Figure 6.. Disruption of PFKFB3 in hematopoietic cells exacerbates diet-induced WAT inflammation and decreases WAT insulin signaling

Chimeric (PFKFB3^+/− → WT mice and WT → WT) mice, described in Figure 3, were fed an HFD for 12 weeks. (A,B) WAT inflammation. After harvest, WAT sections were stained with H&E or for F4/80 expression (A). Also, WAT lysates were examined for the phosphorylation states of NFκB p65 (B). (C) WAT insulin signaling. Prior to harvest, HFD-fed chimeric mice were given a bolus injection of insulin into the portal vein for 5 min. WAT lysates were examined for the total amount and phosphorylation states of Akt. (D) WAT mRNA levels. For B and C, blots were quantified using densitometry. For D, WAT mRNA levels were quantified using real-time RT-PCR. For bar graphs in B - D, data are means ± SEM. n = 4 (B and C) or 6 (D). *, P < 0.05 and **, P < 0.01 PFKFB3^+/− → WT vs. WT → WT in B and in C under the same condition (insulin) and in D for the same gene.

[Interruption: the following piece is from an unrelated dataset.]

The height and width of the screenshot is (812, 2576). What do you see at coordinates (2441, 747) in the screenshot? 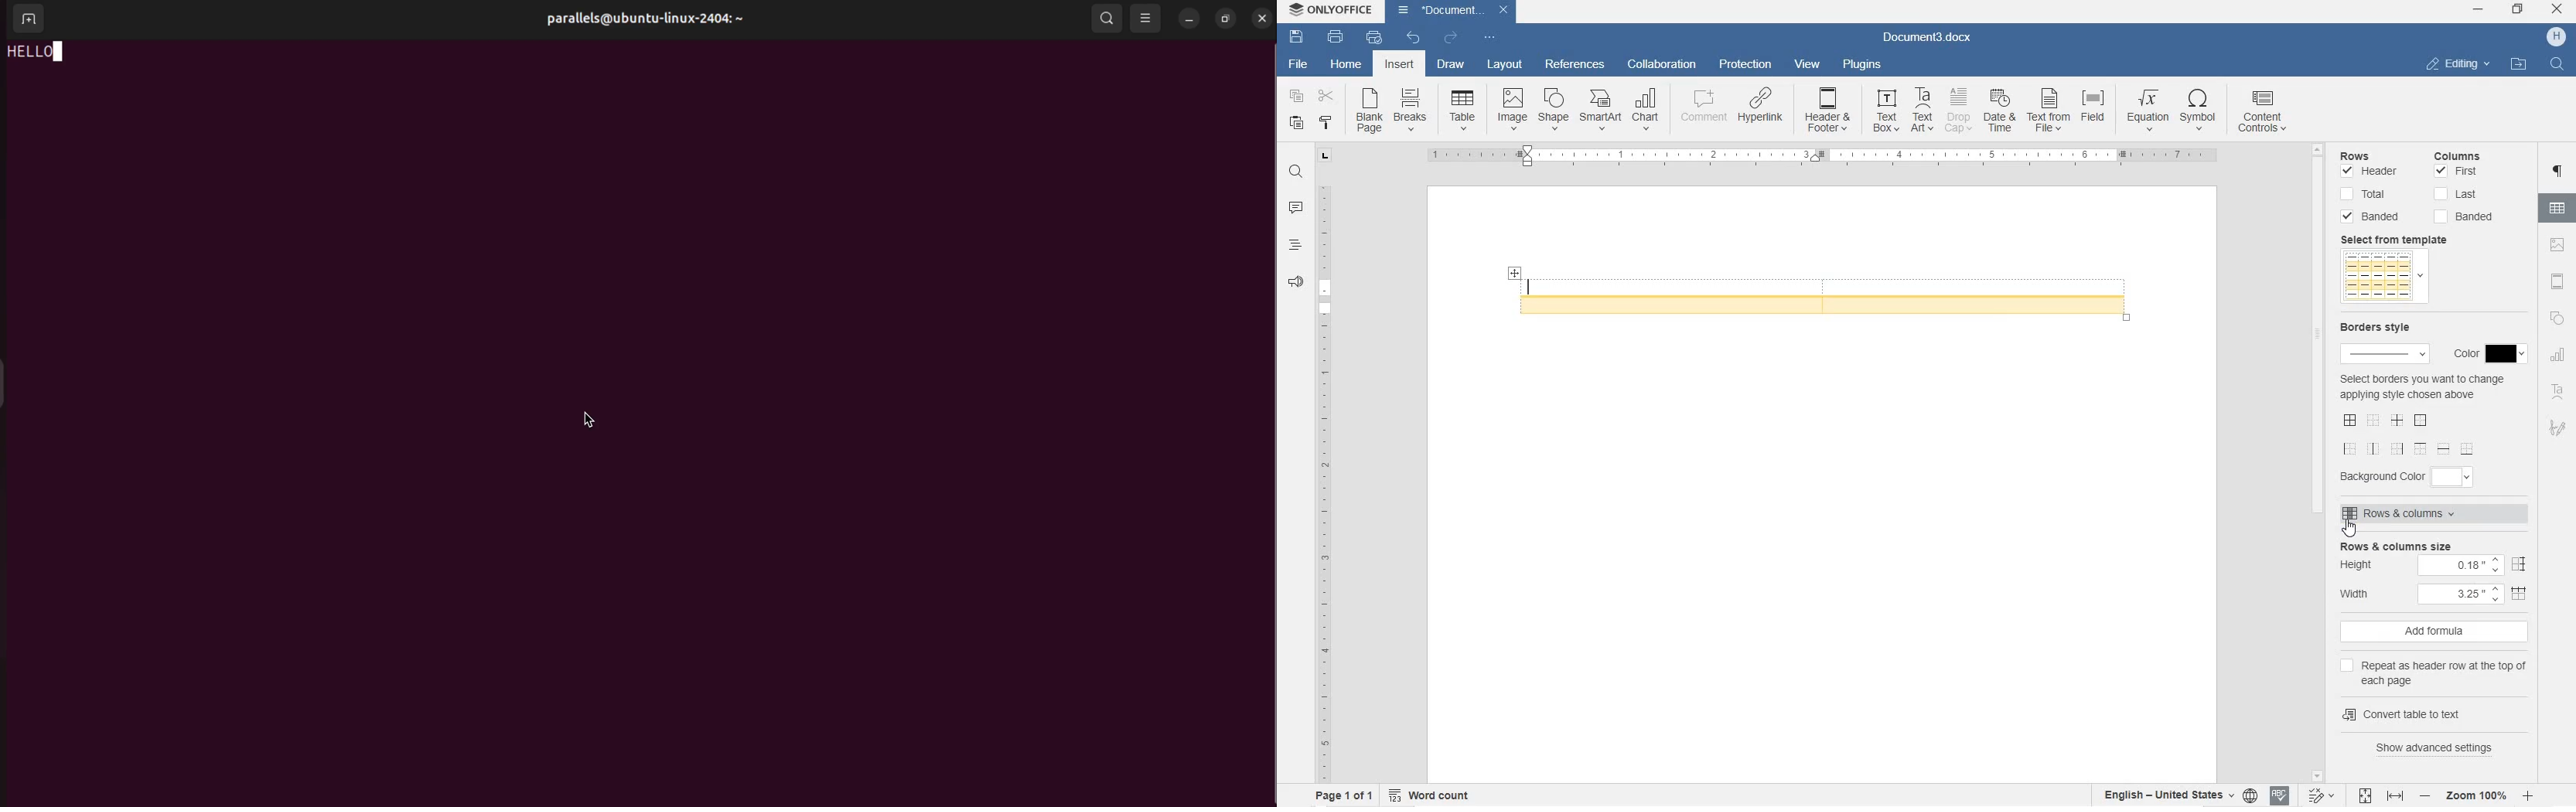
I see `show advanced settings` at bounding box center [2441, 747].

Figure 7.. PFKFB3-disrupted macrophages enhance adipocyte proinflammatory responses and decrease adipocyte insulin signaling

Adipocytes, differentiated from 3T3-L1 cells, were co-cultured with BMDMs from PFKFB3^+/− mice or WT mice. (A) Proinflammatory signaling. Prior to harvest, the co-cultures were treated with or without LPS (100 ng/mL) or PBS for the last 30 min. (B) Insulin signaling. Prior to harvest, the co-cultures were treated with insulin (100 nM) or PBS for the last 30 min. For A and B, cell lysates were subjected to Western blot analysis. Bar graphs, quantification of blots. Data are means ± SEM. n = 4 – 6. *, P < 0.05 and **, P < 0.01 cocultures with PFKFB3^+/− BMDMs vs. cocultures with WT BMDMs under LPS-stimulated condition in A or insulin-stimulated condition in B; ^†, P < 0.05 and ^††, P < 0.01 LPS vs PBS for the same cocultures in A.